→ WORK INSTRUCTIONS:
Print the data below verbatim, minus images.

→ EXERCISE MATERIALS:
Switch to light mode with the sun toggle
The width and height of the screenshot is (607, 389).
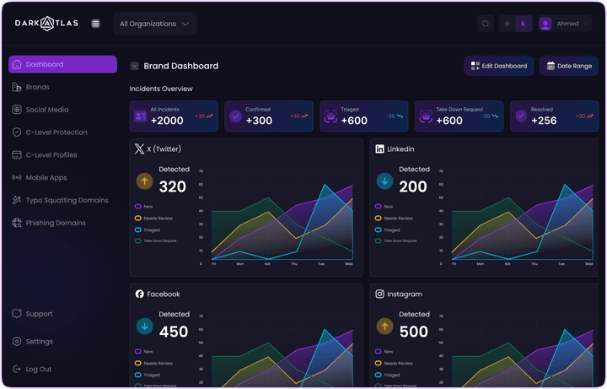click(507, 24)
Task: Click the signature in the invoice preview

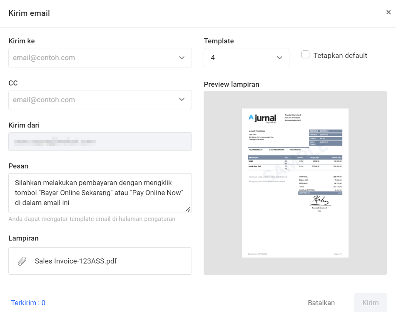Action: point(320,201)
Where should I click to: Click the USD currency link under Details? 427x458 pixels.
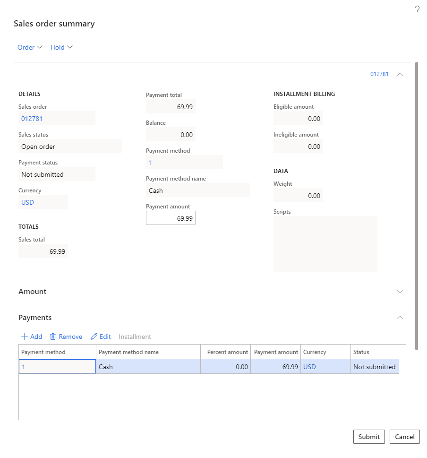(27, 202)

→ REPLY TO THE TASK:
Switch to light mode with the sun toggle
The width and height of the screenshot is (607, 389).
click(507, 24)
Task: Click the signature in the invoice preview

Action: point(320,201)
Where should I click to: Click the USD currency link under Details? 427x458 pixels.
(27, 202)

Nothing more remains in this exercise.